Lignocaine dose in the treatment of Interstitial cystitis (bladder pain syndrome) (off-label): Intravesical:

Various dosage regimens of alkalinized lidocaine alone or with heparin (20,000 to 50,000 units) have been used. Improper alkalinization can increase the risk of precipitation. Lidocaine stability and pH should be determined after the components have been mixed, prior to administration.

  • Single instillation:

    • Single intravesical administration of lidocaine (200 mg)/heparin (50,000 units)/sodium bicarbonate (420 mg) in 15 ml of sterile water, instilled into the bladder via the catheter and allowed to dwell for 30 minutes before drainage.

  • Weekly instillation:

    • Weekly bladder instillations for 12 consecutive weeks with lidocaine 4% (5 mL)/heparin (20,000 units)/sodium bicarbonate 7% (25 mL), instilled into an empty bladder via the catheter and allowed to dwell for 30 minutes before drainage.

  • Daily instillation:

    • Daily bladder instillations for 5 days with lidocaine (200 mg)/sodium bicarbonate 8.4% solution (final volume of 10 mL), instilled into an empty bladder and allowed to dwell for 1 hour before drainage.

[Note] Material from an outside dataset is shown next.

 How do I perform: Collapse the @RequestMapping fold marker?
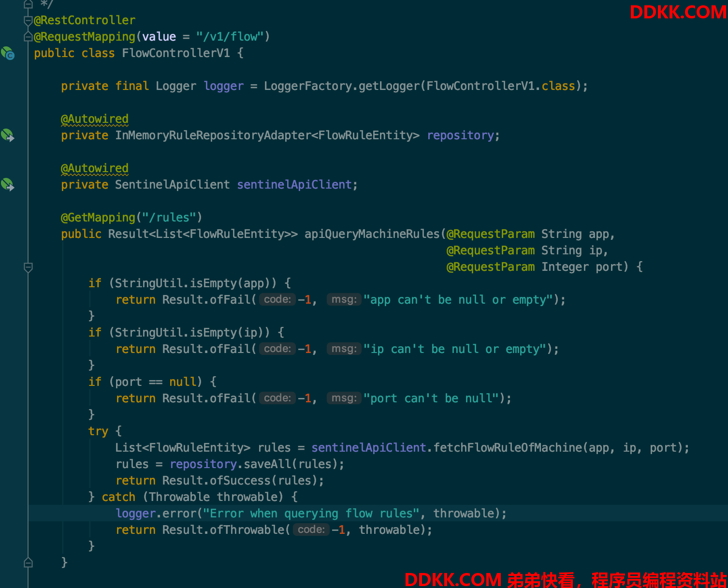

Lidocaine (Lignocaine) dose in children:

Lignocaine dose in the treatment of shock-refractory ventricular fibrillation or pulseless ventricular tachycardia:

  • Infants, Children, and Adolescents:

    • IV, Intraosseous:

      • Loading dose:
        • 1 mg/kg/dose; follow with continuous IV infusion,if delay between initial bolus and start of infusion is >15 minutes,second bolus might be given.
      • Continuous IV infusion:
        • 20 to 50 mcg/kg/minute. Dose should not exceed 20 mcg/kg/minute in patients with shock, hepatic disease, cardiac arrest, or CHF as per manufacturer.

    • Endotracheal:

      • Loading dose: 2 to 3 mg/kg/dose; flush with 5 ml of NS and follow with 5 assisted manual ventilations.

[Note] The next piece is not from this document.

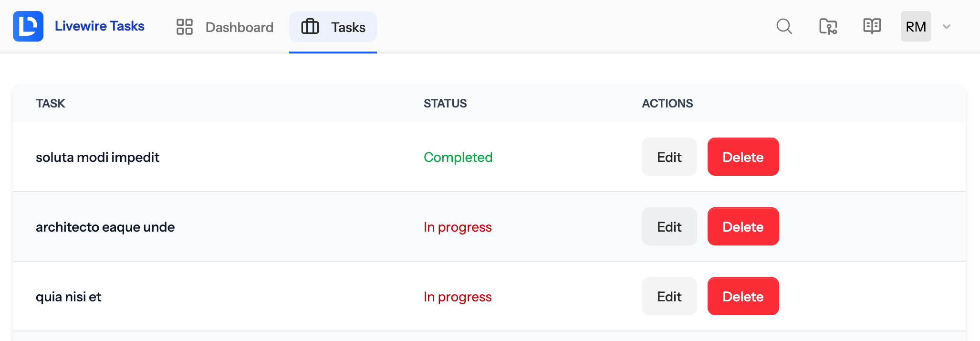Screen dimensions: 980x341
Task: Edit the soluta modi impedit task
Action: (x=669, y=157)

Lignocaine Dose in the Anesthesia as local anesthetic:

The dose depends on the procedure, degree of anesthesia needed, vascularity of tissue, duration of anesthesia required, and physical condition of the patient.

  • Cutaneous infiltration:

    • Children and Adolescents:
    • Typically solutions with concentration <2% should be used (allow for larger volumes).
    • The maximum dose: 5 mg/kg/dose not to exceed the recommended adult maximum dose of 300 mg/dose;
    • Do not repeat within 2 hours.

  • Intraosseous line or infusion pain:

    • Infants, Children, and Adolescents:
      • Lidocaine 1% or 2 % preservative-free solution:
      • Initial dose: 0.5 mg/kg over 1 to 2 minutes.
      • The usual adult dose range and maximum: 20 to 50 mg/dose follow with NS flush.
      • Some centers administer a second lower (50% dose reduction) lidocaine dose over 30 to 60 seconds (usual adult maximum repeat dose: 20 mg/dose) after flushing with saline.
      • Doses at a maximum frequency of every 45 minutes during intraosseous access should be given in case of recurring discomfort, maximum total dose not established, Dose should not exceed: 3 mg/kg/24 hours according to some centers.

Note:

  • Intraosseous access devices have a minimum weight and age for a particular device in addition to specific instruction for insertion and validation;
  • Consult product-specific information for more detail.

Lignocaine Pregnancy Risk Category: B

  • Lidocaine and its metabolites can cross the placenta. They can be detected in fetal circulation after maternal injections for anesthesia prior to delivery.
  • Lidocaine injections have been approved for obstetric pain relief, including before epidural or spinal surgery.
  • Lidocaine via local infiltration can provide analgesia prior to episiotomy or during repair of obstetric lesions.
  • Administration via the perineal route can result in higher absorption than administration via the epidural route.
  • All routes of administration must be considered for cumulative exposure.
  • Pregnant females should never be denied surgery, regardless of the trimester.
  • Elective surgeries might be delayed until after delivery.
  • Similar drugs are recommended for the treatment of cardiac arrest in both pregnant and unpregnant women.
  • Follow the current Advanced Cardiovascular Life Support Guidelines for indications and dosages.
  • Appropriate medications should not be withheld due to the possibility of adverse effects in the fetus.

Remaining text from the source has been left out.